投げてきた人物を見るために後ろを振り向くと、薄汚れた襦褲(じゅこ)を着た男たちと、冴えない赭(あか)色の嬬衣(じゅい)を着て、裙子(くんし)の上から裳(も)を重ねた女たち数人が群れて笑っていた。歳は十六歳前後で、私と同年代だ。

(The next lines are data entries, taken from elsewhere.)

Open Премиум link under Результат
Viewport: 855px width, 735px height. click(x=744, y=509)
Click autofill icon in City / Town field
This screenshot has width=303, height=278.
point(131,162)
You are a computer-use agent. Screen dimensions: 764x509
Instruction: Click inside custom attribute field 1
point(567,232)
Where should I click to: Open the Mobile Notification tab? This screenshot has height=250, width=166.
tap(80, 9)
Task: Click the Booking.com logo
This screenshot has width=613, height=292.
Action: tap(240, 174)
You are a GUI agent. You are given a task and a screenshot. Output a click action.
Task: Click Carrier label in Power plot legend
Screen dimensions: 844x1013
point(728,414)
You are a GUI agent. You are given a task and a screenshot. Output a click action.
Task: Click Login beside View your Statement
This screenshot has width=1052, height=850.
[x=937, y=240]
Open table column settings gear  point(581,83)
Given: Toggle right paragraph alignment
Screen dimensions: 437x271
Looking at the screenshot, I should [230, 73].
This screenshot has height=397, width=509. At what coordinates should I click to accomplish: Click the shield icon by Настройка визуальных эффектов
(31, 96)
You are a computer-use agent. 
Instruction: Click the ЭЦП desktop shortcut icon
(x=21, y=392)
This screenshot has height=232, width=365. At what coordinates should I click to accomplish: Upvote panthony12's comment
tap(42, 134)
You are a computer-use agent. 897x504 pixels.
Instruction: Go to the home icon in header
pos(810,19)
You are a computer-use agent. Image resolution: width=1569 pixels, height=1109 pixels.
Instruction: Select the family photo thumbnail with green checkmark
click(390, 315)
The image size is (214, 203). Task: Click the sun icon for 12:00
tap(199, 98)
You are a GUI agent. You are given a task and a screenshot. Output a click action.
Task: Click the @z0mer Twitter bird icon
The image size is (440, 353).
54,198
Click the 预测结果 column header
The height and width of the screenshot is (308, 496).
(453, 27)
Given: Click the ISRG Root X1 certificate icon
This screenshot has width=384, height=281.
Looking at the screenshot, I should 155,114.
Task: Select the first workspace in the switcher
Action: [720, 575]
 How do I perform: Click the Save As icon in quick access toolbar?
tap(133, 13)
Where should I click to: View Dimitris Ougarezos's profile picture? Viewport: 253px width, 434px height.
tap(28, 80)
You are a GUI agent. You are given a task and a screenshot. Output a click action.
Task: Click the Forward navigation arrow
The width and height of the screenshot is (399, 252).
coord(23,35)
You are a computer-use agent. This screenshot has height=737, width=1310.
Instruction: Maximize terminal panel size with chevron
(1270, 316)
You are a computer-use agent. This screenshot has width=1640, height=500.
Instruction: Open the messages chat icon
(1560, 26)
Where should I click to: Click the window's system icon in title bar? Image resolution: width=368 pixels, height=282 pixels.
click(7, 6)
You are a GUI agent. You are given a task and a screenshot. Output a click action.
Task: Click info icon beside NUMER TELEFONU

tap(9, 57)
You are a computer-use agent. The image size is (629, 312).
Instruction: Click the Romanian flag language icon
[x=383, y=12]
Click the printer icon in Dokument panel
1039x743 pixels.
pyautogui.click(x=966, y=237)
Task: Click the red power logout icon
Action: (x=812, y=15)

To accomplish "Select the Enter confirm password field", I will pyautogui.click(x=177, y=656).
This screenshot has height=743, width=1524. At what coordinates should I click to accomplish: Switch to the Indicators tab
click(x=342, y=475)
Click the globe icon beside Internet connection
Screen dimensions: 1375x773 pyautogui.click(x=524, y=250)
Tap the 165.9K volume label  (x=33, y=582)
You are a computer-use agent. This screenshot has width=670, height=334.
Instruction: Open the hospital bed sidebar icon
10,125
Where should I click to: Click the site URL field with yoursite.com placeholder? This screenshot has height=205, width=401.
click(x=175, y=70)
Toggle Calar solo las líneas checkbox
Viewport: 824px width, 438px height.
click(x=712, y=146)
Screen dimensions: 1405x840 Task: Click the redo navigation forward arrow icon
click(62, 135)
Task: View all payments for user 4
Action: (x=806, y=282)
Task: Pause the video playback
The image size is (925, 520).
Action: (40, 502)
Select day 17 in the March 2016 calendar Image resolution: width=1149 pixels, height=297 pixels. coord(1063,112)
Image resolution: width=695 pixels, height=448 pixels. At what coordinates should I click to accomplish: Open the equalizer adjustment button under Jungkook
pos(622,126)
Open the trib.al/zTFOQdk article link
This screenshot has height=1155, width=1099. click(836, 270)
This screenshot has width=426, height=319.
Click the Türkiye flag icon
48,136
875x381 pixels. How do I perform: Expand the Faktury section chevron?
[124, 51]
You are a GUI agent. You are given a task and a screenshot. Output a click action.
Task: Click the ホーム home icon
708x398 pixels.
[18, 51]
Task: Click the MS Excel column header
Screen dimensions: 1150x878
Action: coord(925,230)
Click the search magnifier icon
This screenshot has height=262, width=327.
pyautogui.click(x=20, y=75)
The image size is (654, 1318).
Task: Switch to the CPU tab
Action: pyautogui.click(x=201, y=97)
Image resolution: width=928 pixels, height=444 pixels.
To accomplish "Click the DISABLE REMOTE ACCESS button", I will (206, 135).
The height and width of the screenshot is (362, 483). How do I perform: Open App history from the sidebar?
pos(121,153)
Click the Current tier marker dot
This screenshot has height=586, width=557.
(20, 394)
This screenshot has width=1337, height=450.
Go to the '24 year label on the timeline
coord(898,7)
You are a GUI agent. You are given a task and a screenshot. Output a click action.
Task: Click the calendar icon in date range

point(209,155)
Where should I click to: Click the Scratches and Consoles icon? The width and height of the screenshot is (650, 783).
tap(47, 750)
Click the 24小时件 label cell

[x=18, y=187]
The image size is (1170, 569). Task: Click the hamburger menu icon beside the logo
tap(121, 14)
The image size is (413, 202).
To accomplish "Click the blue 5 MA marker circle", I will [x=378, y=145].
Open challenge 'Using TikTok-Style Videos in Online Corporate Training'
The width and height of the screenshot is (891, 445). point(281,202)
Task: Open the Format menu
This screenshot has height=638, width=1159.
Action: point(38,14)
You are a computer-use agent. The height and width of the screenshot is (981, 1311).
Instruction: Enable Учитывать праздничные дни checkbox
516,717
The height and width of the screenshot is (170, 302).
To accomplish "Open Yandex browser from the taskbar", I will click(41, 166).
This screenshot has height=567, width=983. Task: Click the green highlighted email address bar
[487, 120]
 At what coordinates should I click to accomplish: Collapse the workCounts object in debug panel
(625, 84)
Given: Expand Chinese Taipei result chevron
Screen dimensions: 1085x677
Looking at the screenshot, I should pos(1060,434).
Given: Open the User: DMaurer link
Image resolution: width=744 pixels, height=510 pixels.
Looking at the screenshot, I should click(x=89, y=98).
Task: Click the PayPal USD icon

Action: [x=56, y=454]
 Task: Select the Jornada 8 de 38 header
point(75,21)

 こんな子供じみた嫌がらせで楽しんでいるなんて、なんて愚かなのだろう。

 侮蔑の眼差しを彼らに向けて、無視してそのまま前を見た。頭にこびりついた泥砂を手で払いながら歩き出す。

 春になったとはいえ、長時間水で洗うのは凍えるほど寒いのに、まったく面倒なことをしてくれた。

まるで私に投げつけるように、癪に障る甲高い笑い声が後ろから聞こえる。

 それすらも無視をして、砂利を踏みしめながら家へ帰る。相手にするだけ無駄であるということを私は経験から嫌というほど学んでいる。

 一重底しかない粗悪な履(くつ)は、足裏に小石が当たって痛い。底が木で出来ていて泥除けもある舃(せき)を履いていた頃が懐かしい。鮮やかな銀朱(ぎんしゅ)色で絵柄や紋様も入っていた。